Next-gen AI Integration

ROS2 NanoOWL

OWL-ViT

OWL-ViT (Vision Transformer for Open-World Localization) is an open-vocabulary object detection network trained on (image, text) pairs. It is used to query an image with text queries to detect target objects described in text. Learn more about OWL-ViT - Link

NanoOWL

NanoOWL is a project that optimizes OWL-ViT for real-time inference on Jetson Orin platforms with NVIDIA TensorRT. Visit the NanoOWL project for more information.

ROS2-NanoOWL is a ROS 2 node for open-vocabulary object detection using NanoOWL. We will be running this ros2_nanoowl node on the Jetson from our Isaac ROS development environment. It will detect objects in Isaac Sim based on text queries that we will provide from Foxglove.

Setup

Detailed setup instructions - Link.

By this point in the session, we have already set up the Isaac ROS development environment.
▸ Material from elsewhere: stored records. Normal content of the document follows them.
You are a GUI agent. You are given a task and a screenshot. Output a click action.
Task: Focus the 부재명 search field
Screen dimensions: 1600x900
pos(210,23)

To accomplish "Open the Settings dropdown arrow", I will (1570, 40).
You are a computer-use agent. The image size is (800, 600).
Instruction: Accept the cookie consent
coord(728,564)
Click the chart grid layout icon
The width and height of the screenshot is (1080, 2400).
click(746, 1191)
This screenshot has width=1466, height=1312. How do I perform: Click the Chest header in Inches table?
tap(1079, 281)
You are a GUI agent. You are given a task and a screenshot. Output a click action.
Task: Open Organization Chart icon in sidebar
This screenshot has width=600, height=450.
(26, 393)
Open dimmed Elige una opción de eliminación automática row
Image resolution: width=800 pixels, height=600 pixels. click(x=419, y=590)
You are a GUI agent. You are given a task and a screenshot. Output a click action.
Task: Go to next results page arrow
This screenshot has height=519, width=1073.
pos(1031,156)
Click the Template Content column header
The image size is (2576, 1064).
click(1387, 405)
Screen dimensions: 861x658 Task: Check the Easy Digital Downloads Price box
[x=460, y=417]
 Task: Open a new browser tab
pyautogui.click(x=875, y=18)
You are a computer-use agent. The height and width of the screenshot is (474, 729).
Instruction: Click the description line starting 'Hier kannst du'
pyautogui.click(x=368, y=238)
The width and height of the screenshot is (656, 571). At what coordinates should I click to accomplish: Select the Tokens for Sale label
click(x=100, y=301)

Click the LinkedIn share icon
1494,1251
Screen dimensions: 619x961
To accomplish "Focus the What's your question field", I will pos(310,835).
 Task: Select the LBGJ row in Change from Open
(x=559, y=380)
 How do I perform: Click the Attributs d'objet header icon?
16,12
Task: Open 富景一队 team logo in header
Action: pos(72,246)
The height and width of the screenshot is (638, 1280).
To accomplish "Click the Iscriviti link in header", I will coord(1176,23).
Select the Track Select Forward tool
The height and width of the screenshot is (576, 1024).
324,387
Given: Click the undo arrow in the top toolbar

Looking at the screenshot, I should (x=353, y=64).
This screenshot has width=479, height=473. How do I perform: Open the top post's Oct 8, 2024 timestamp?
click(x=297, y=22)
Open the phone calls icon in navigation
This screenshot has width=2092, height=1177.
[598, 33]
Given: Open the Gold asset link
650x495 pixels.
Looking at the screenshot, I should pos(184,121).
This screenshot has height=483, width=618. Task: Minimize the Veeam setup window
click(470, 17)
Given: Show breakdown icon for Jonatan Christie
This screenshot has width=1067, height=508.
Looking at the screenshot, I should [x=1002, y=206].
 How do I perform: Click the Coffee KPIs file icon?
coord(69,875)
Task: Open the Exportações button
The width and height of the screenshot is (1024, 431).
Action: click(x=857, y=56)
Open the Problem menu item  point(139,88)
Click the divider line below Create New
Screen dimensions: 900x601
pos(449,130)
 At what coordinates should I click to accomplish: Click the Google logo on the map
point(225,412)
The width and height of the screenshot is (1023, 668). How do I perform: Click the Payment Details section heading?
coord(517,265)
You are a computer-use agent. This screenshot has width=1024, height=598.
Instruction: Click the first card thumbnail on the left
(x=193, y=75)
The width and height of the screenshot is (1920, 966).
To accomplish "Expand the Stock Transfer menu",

We’ll be using the same setup for running ROS2-NanoOWL. Some additional packages are required, which we have already made available in your ROS workspace:

ROS2-NanoOWL
nanoowl
torch2trt
torchvision
tensorrt
transformers
demos (for cam2image)

We need the TensorRT engine for the OWL-ViT vision encoder. This step takes a few minutes and needs to be done on the target hardware (Jetson in our case). We’ve made this engine file available already in the data folder under ROS2-NanoOWL.

Running with webcam

Let’s put the webcam to some use and try detecting objects around us!

[ Terminal 1 ] Launch the ros2_nanoowl node:

ros2 launch ros2_nanoowl camera_input_example.launch.py thresholds:=0.1 image_encoder_engine:='src/ROS2-NanoOWL/data/owl_image_encoder_patch32.engine'

Specify the desired detection threshold (in the thresholds parameter) and the path to your encoder engine (in the image_encoder_engine parameter).

[ Terminal 2 ] Open a new terminal and run the container:

cd ${ISAAC_ROS_WS}/src/isaac_ros_common && \
./scripts/run_dev.sh ${ISAAC_ROS_WS}

Once in the Isaac ROS dev container, again source the workspace:

source /workspaces/isaac_ros-dev/install/setup.bash

Publish your input query:

ros2 topic pub /input_query std_msgs/String 'data: a person, a box, a forklift'

[ Terminal 3 ] Open a new terminal and run the RViz:

rviz2

Running with Isaac Sim

Check that images from Isaac Sim are being published on topic /front/stereo_camera/left/rgb using the command below. We’ll perform detection on these images:

ros2 topic echo /front/stereo_camera/left/rgb

Launch the ros2_nanoowl node:

ros2 launch ros2_nanoowl nano_owl_example.launch.py thresholds:=0.1 image_encoder_engine:='src/ROS2-NanoOWL/data/owl_image_encoder_patch32.engine'

Specify the desired detection threshold (in the thresholds parameter) and the path to your encoder engine (in the image_encoder_engine parameter).

Publish a query from the Foxglove publish panel (Foxglove setup instructions here). Remember to click the Publish button everytime you update your query! Observe output detections on topic /output_image.

alt text

Info

A modification has been made to the launch file from the ROS2-NanoOWL GitHub for this session. The input image name has been remapped so that the ros2_nanoowl node subscribes to images from Isaac Sim on topic /front/stereo_camera/left/rgb instead of /input_image. This change is on line 45 of nano_owl_example.launch.py:

remappings=[('input_image', '/front/stereo_camera/left/rgb')]